> _Task directions_: Pictures must be left out. Retype exactly the lines from the one containing "Instruction: Select the 'Aw' message bubble" through the last line of the records below.

>>>

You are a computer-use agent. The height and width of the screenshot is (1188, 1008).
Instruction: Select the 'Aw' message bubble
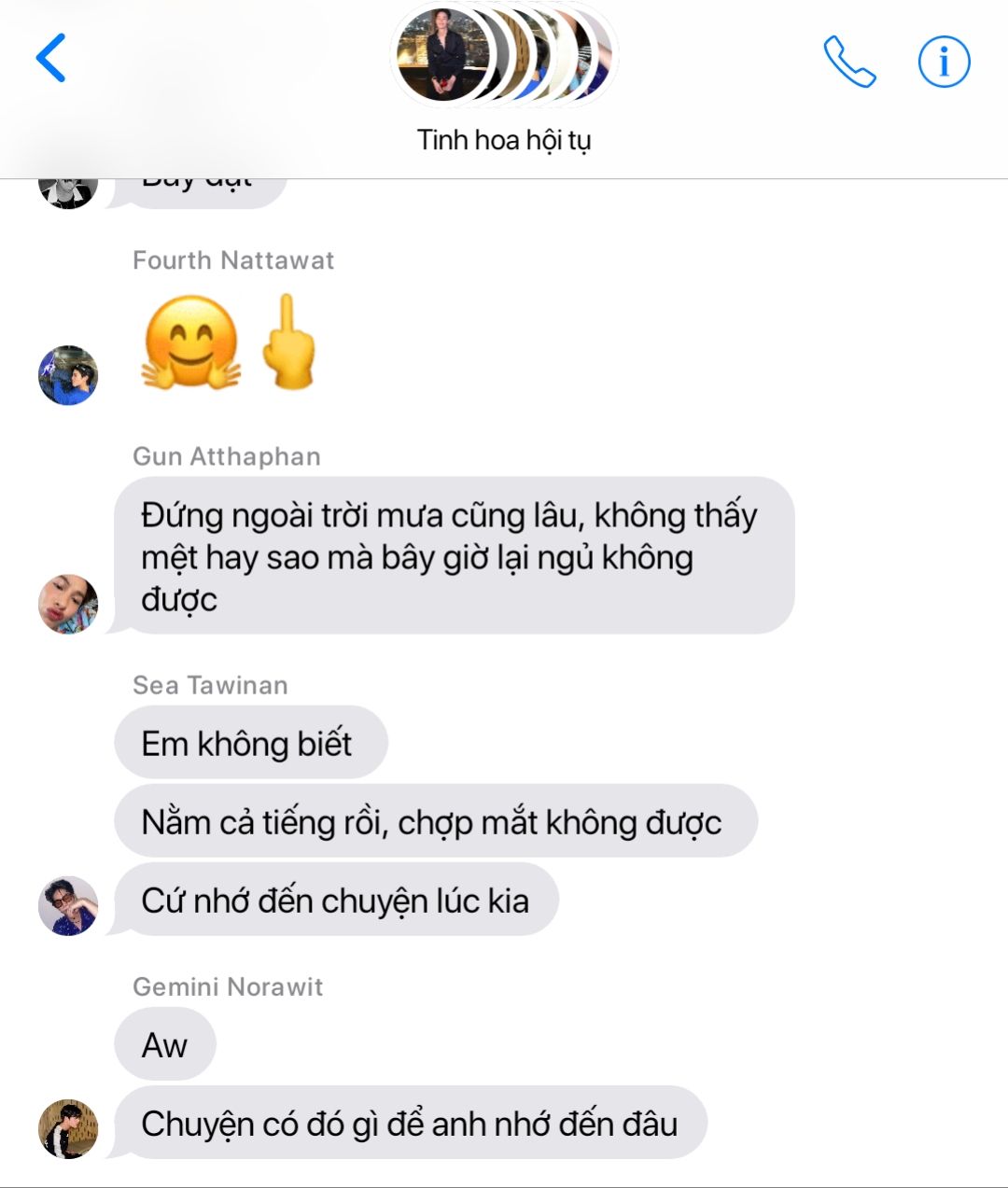click(x=165, y=1044)
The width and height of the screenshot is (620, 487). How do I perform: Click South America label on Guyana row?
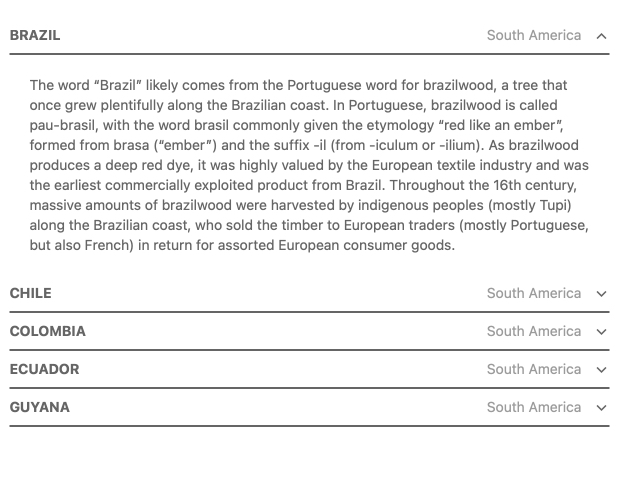[x=534, y=407]
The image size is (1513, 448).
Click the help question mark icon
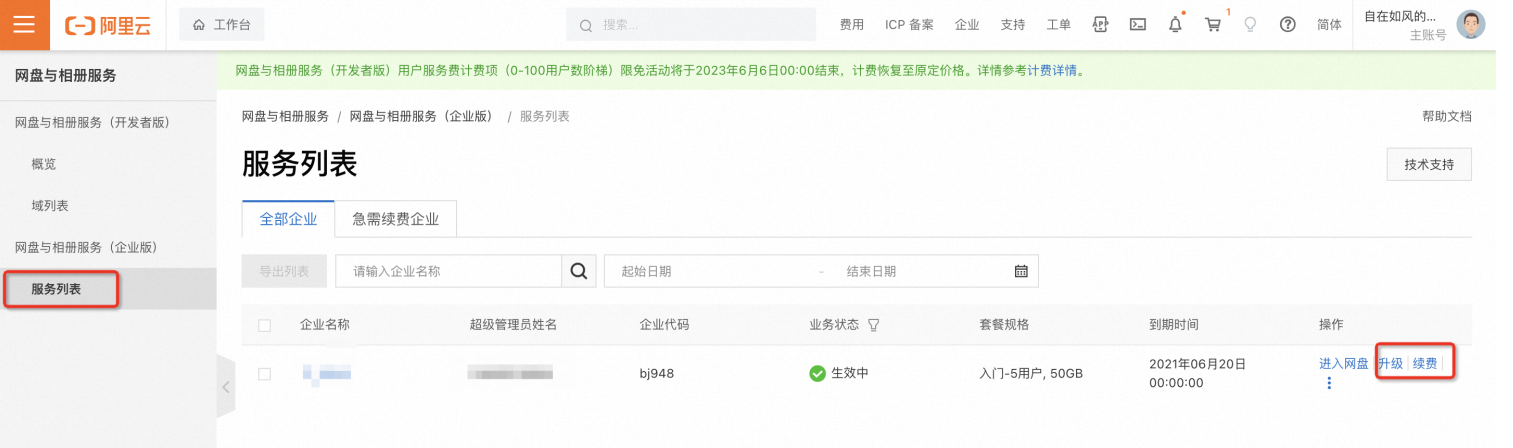[1288, 25]
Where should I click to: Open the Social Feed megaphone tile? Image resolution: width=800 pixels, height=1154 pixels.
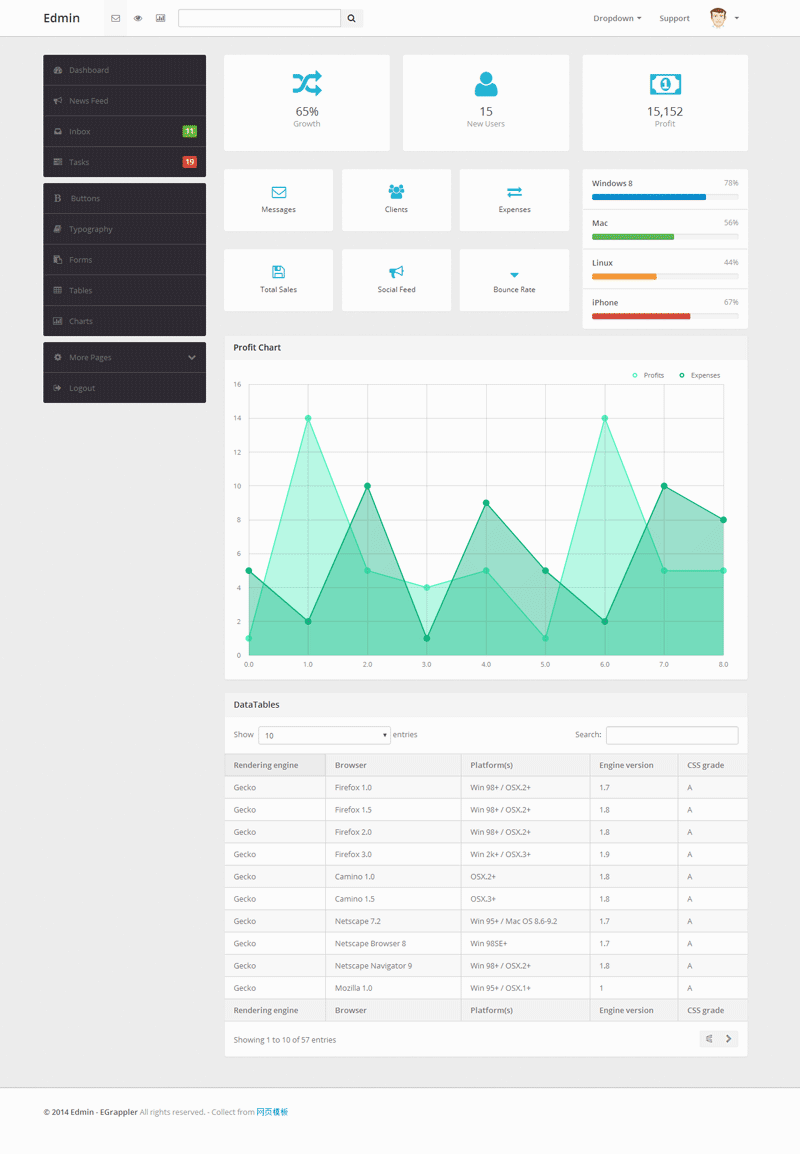point(396,279)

<<<

> _Problem solution_:
Instruction: Select the 'Aw' message bubble
click(x=165, y=1044)
The width and height of the screenshot is (620, 487). How do I perform: Click South America label on Guyana row?
[x=534, y=407]
The image size is (1513, 448).
Click the help question mark icon
[1288, 25]
Where should I click to: Open the Social Feed megaphone tile? Image resolution: width=800 pixels, height=1154 pixels.
point(396,279)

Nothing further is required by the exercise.